**Problem:** Render the entries below as a JSON list of strings, with one string for each line and blank lines omitted. Leave the pictures out of the list.

**Recorded data:**
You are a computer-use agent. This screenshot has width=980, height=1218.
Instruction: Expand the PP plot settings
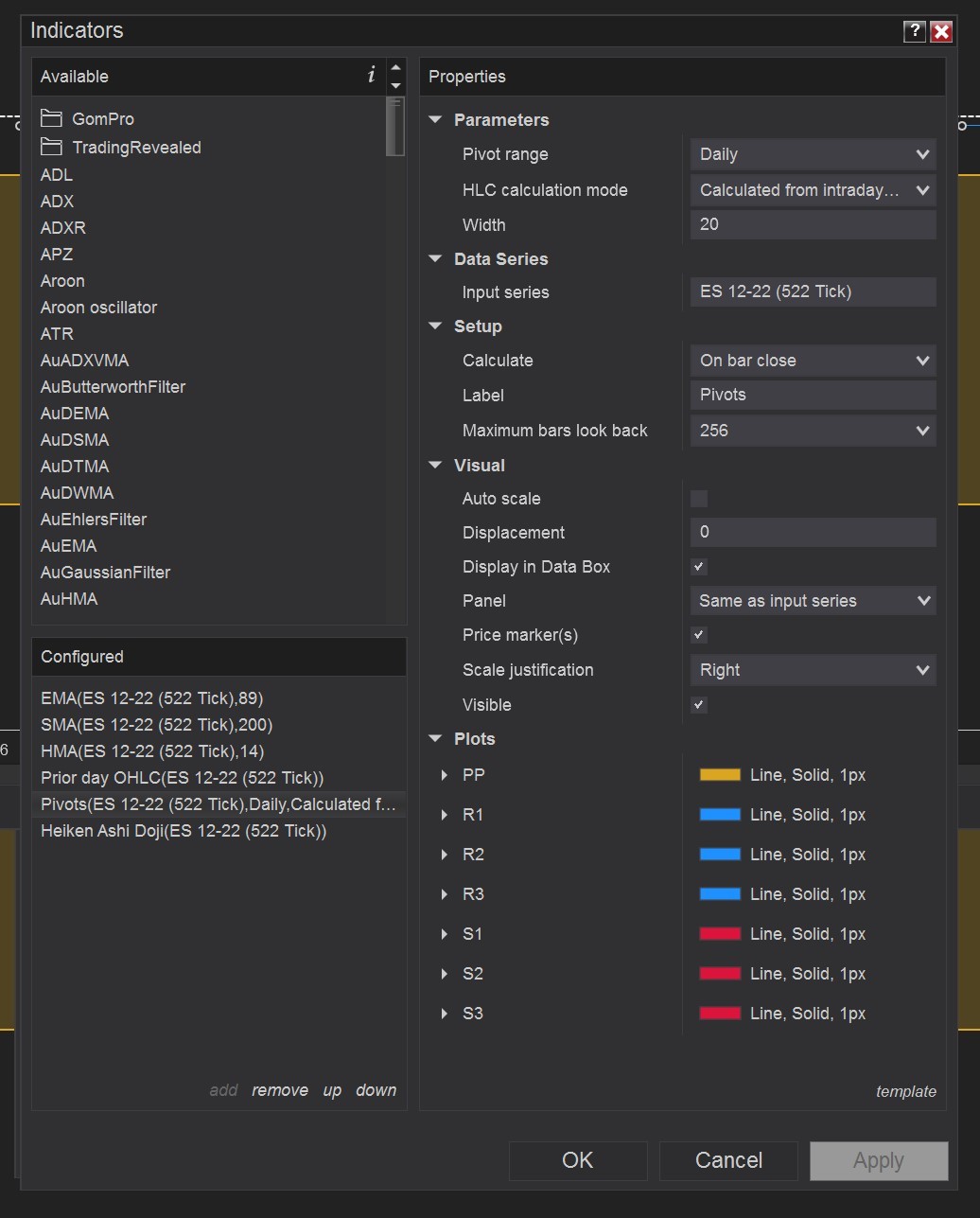(x=445, y=775)
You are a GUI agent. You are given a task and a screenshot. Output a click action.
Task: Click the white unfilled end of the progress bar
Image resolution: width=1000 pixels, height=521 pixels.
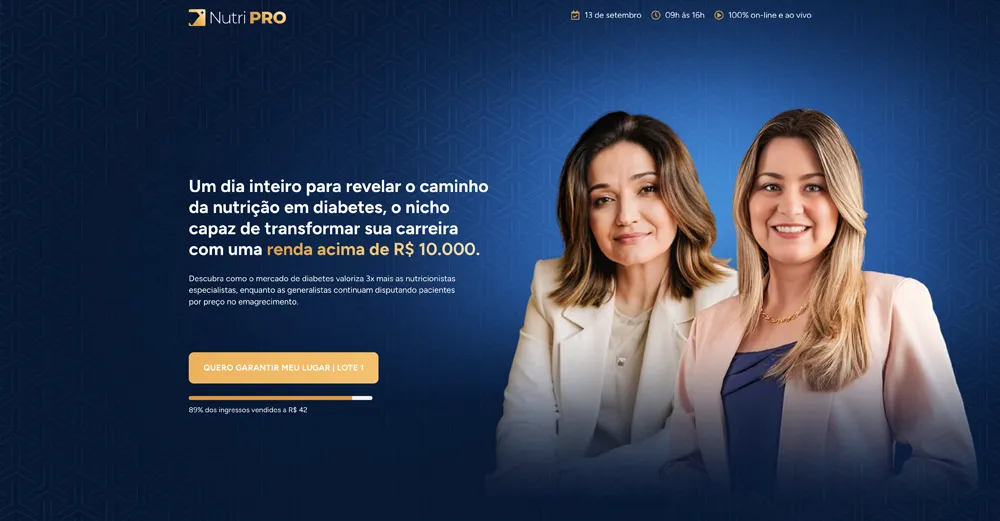click(362, 398)
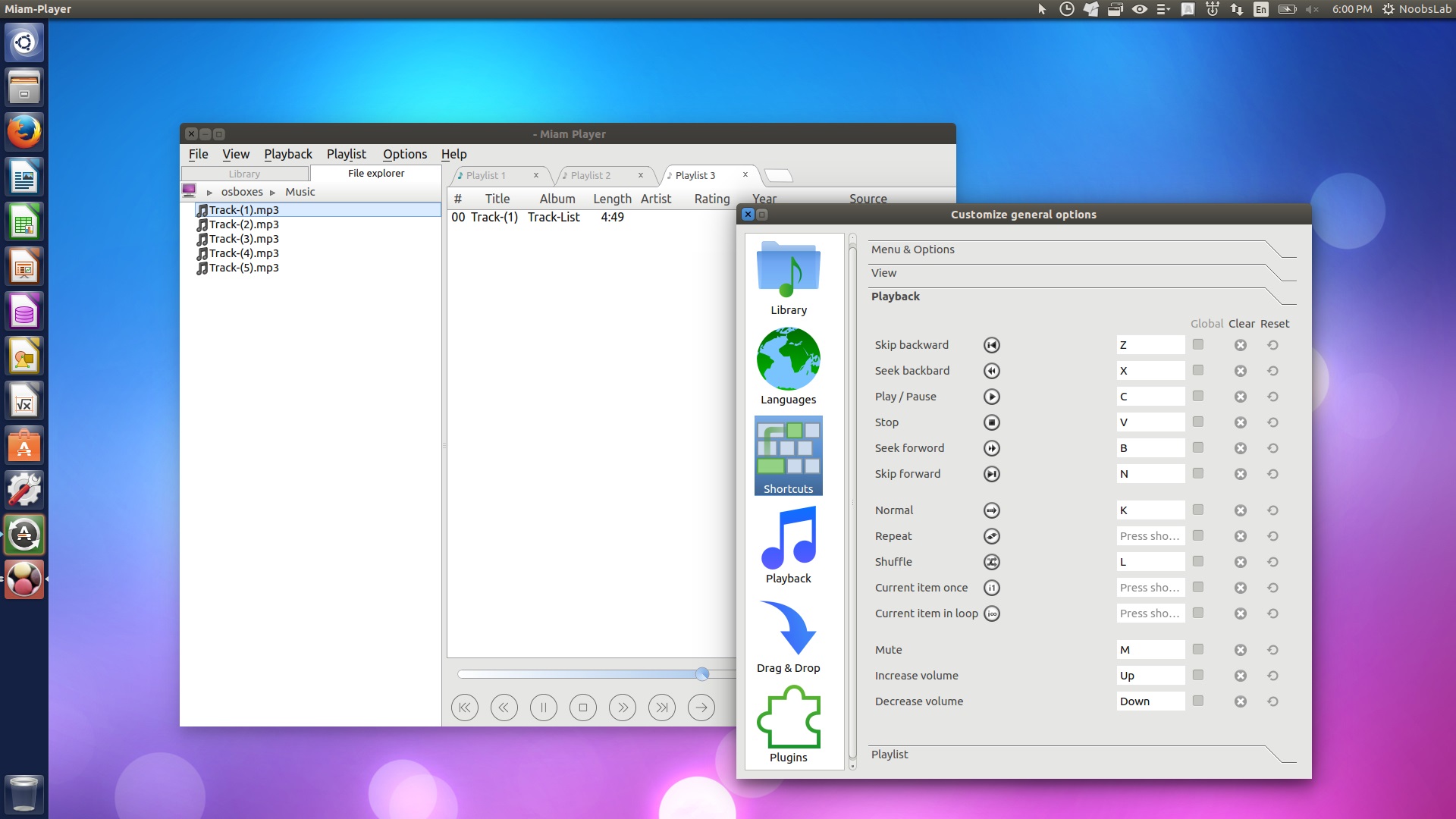Open the Options menu
The height and width of the screenshot is (819, 1456).
click(404, 154)
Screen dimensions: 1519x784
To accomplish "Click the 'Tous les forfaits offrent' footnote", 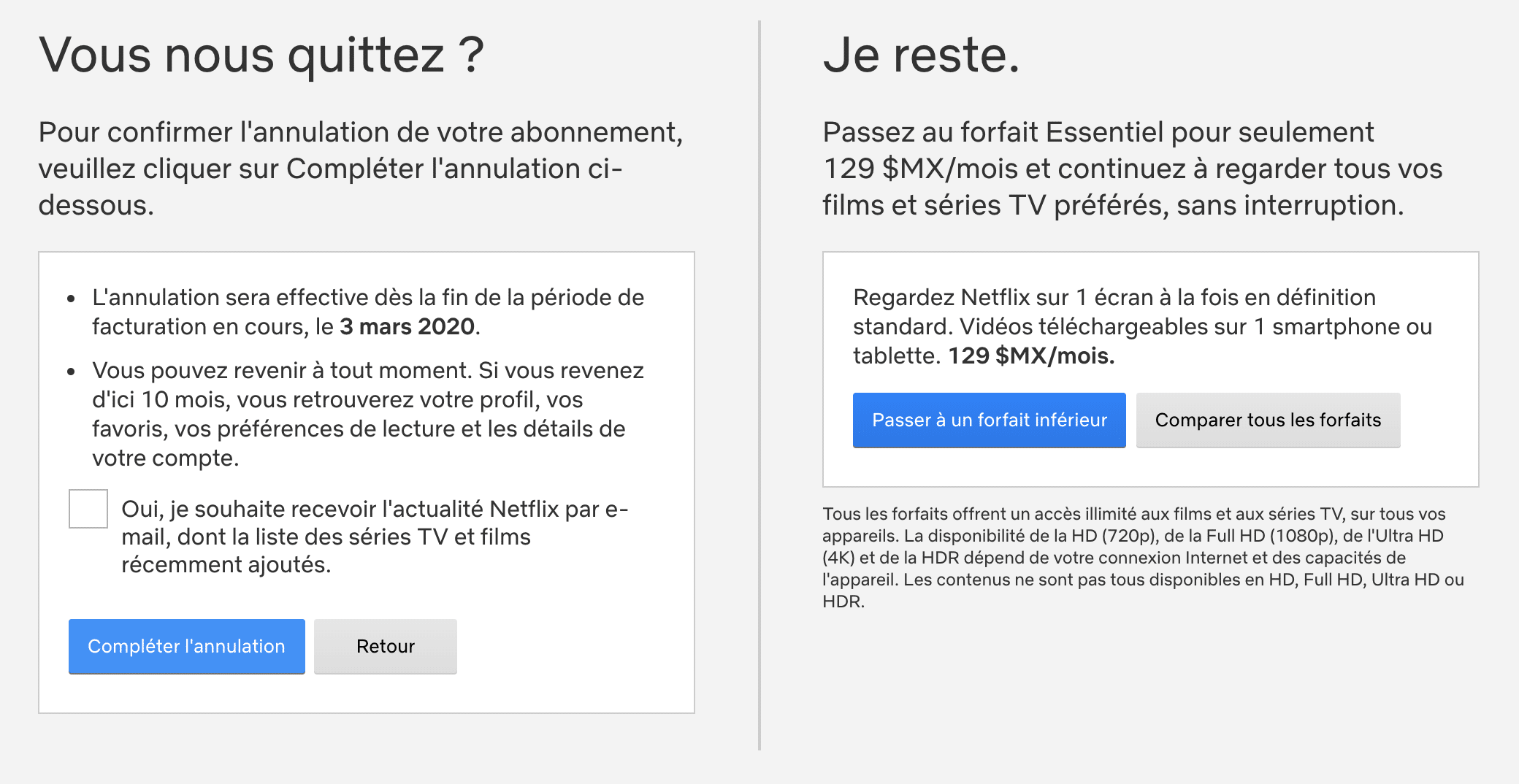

**Answer to the task:**
[
  "You are a computer-use agent. This screenshot has width=980, height=1218.",
  "Instruction: Expand the PP plot settings",
  "(x=445, y=775)",
  "You are a GUI agent. You are given a task and a screenshot. Output a click action.",
  "Task: Click the white unfilled end of the progress bar",
  "Image resolution: width=1000 pixels, height=521 pixels.",
  "click(362, 398)",
  "Open the Options menu",
  "The height and width of the screenshot is (819, 1456).",
  "click(404, 154)",
  "Screen dimensions: 1519x784",
  "To accomplish \"Click the 'Tous les forfaits offrent' footnote\", "
]